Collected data

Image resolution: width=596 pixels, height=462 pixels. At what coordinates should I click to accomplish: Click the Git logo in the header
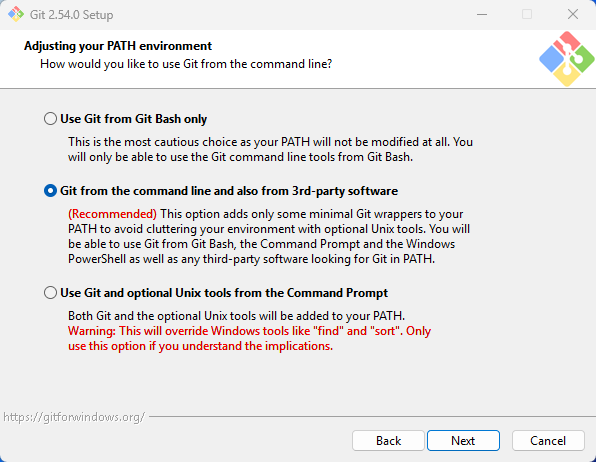click(x=566, y=59)
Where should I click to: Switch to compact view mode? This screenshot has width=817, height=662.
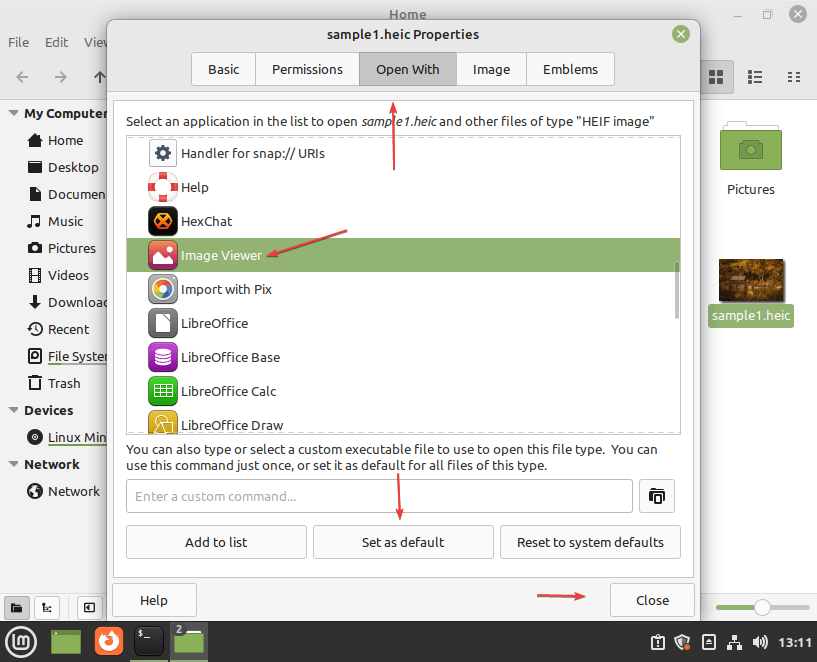tap(794, 77)
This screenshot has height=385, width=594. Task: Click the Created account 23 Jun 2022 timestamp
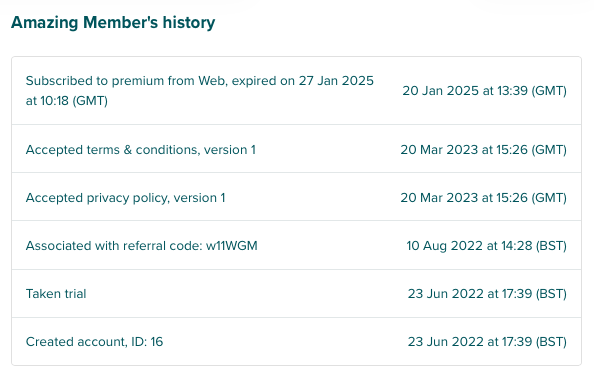(487, 342)
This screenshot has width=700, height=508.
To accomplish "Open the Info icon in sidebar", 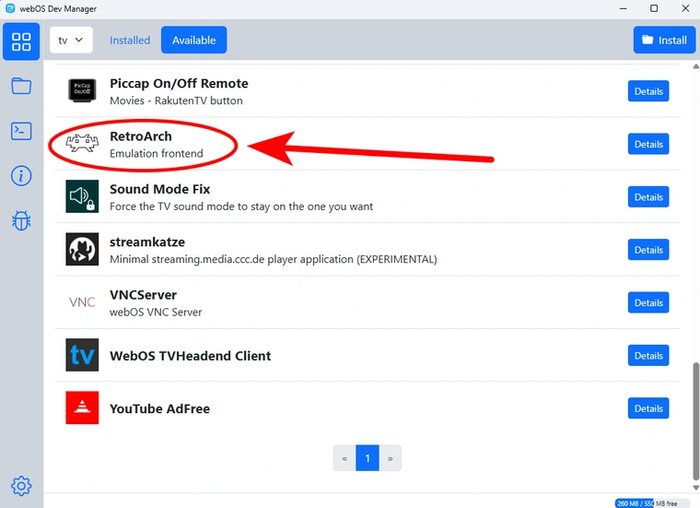I will pos(21,176).
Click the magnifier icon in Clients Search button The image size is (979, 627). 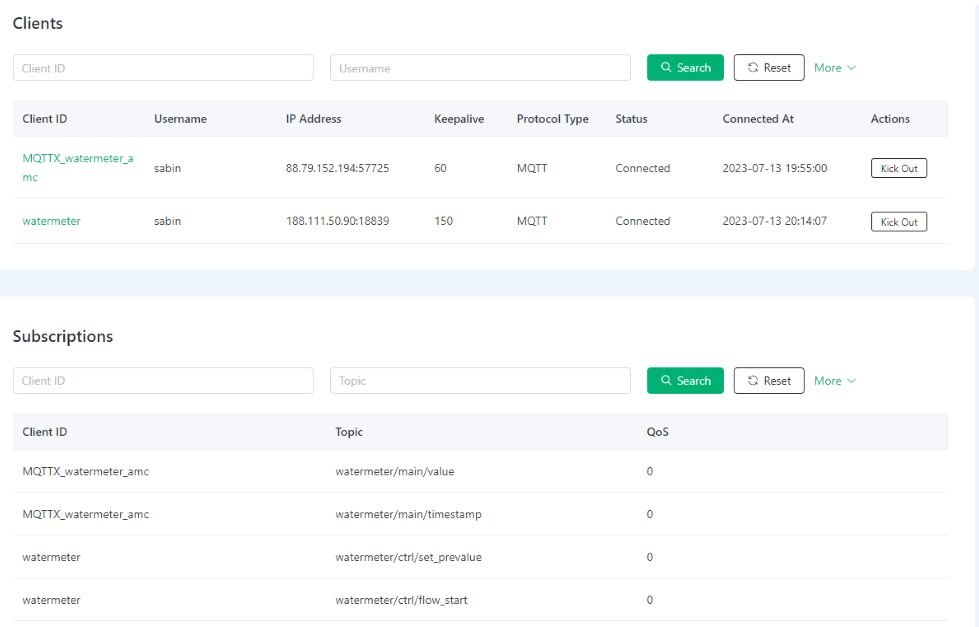click(x=666, y=68)
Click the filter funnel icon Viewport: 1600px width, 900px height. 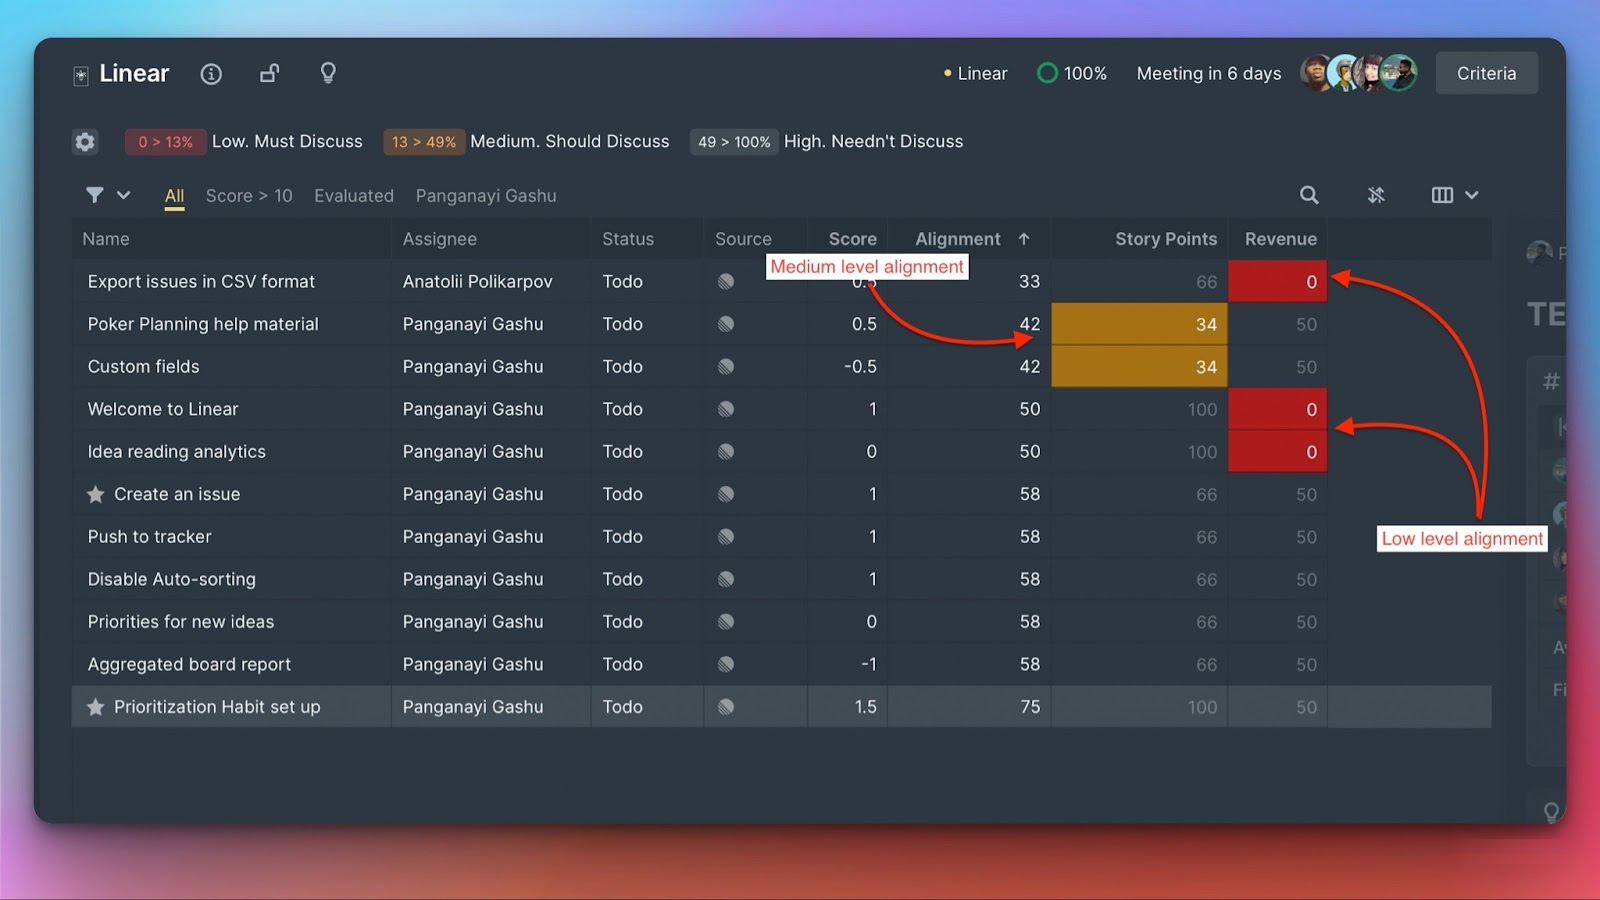[95, 195]
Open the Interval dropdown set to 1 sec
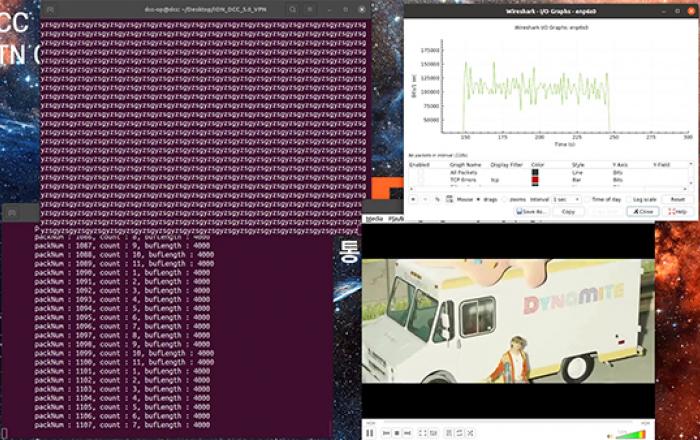The height and width of the screenshot is (440, 700). 567,199
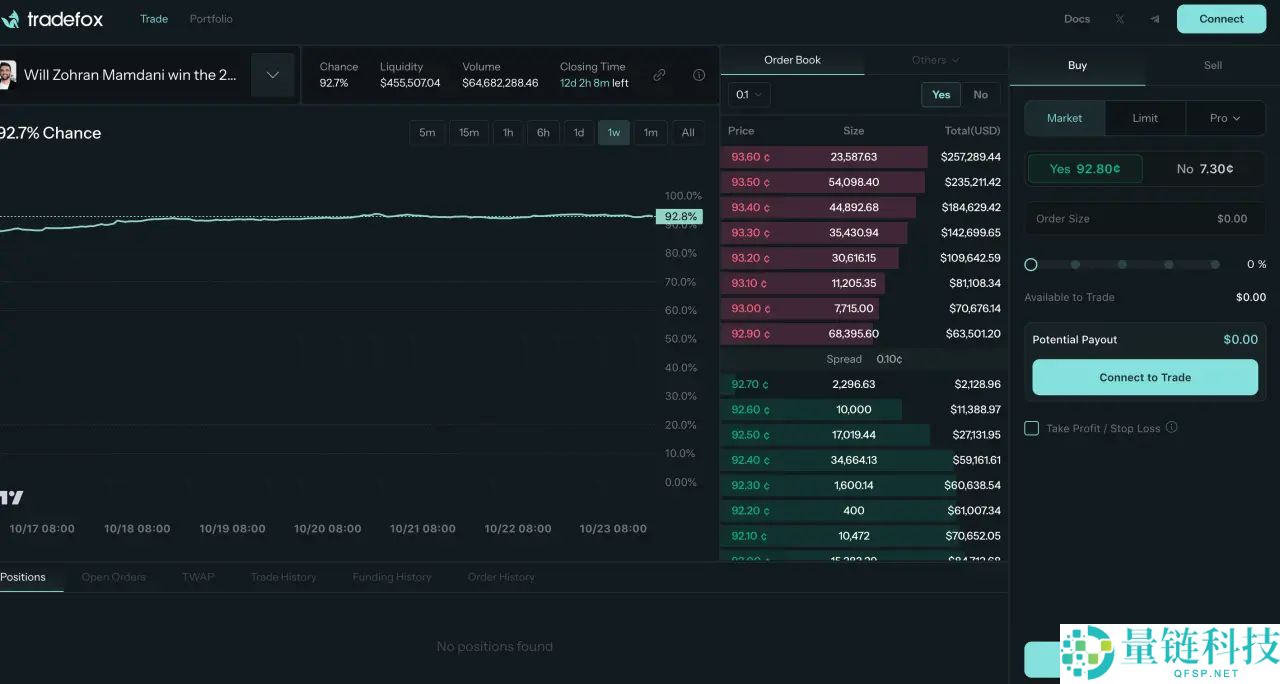The width and height of the screenshot is (1280, 684).
Task: Select Yes toggle above the order book
Action: point(940,94)
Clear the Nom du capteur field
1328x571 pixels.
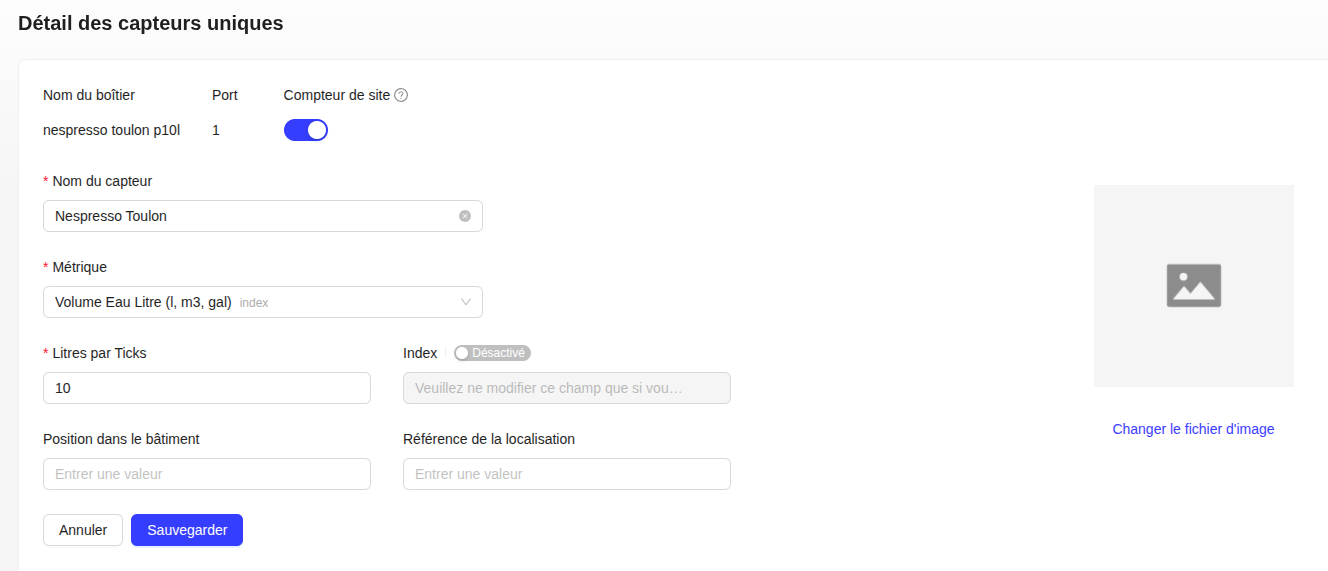point(465,216)
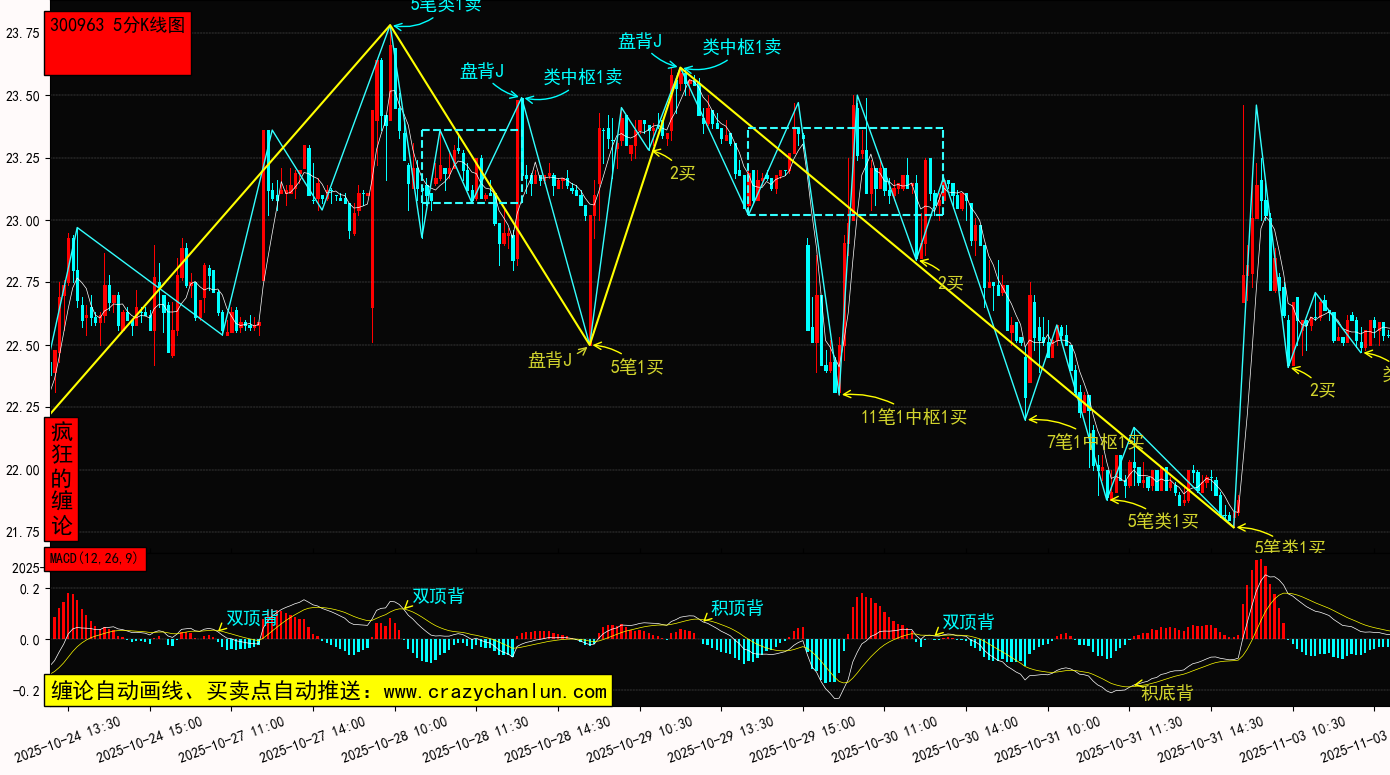The width and height of the screenshot is (1390, 775).
Task: Click the 积底背 MACD divergence label
Action: [x=1167, y=692]
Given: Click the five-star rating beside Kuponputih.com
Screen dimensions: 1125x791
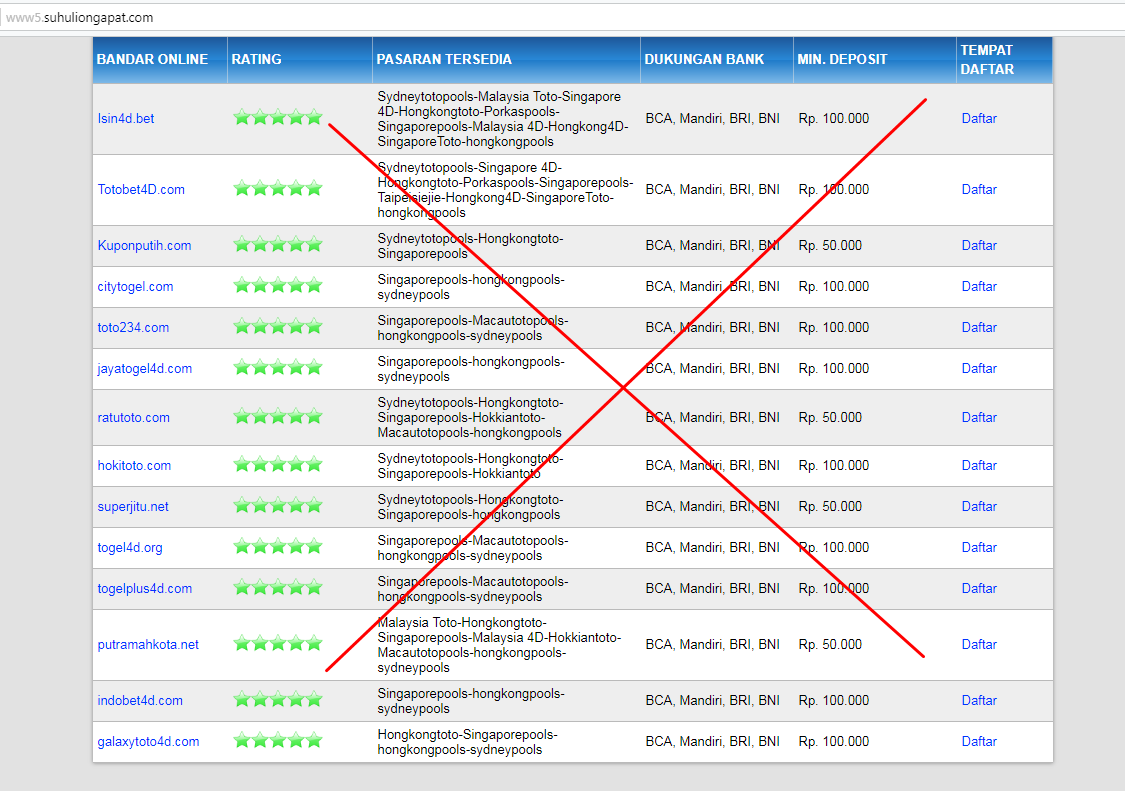Looking at the screenshot, I should (278, 244).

== To do ==
Print exactly the line containing "Open the Interval dropdown set to 1 sec" and every line after it through the final line above, and leave all pictures out.

== Result for this exercise ==
Open the Interval dropdown set to 1 sec
The height and width of the screenshot is (440, 700). 567,199
The width and height of the screenshot is (1280, 684).
Task: Select Yes toggle above the order book
Action: point(940,94)
Clear the Nom du capteur field
1328x571 pixels.
point(465,216)
The width and height of the screenshot is (1390, 775).
Task: Click the 积底背 MACD divergence label
Action: [x=1167, y=692]
Given: Click the five-star rating beside Kuponputih.com
Screen dimensions: 1125x791
Looking at the screenshot, I should (278, 244).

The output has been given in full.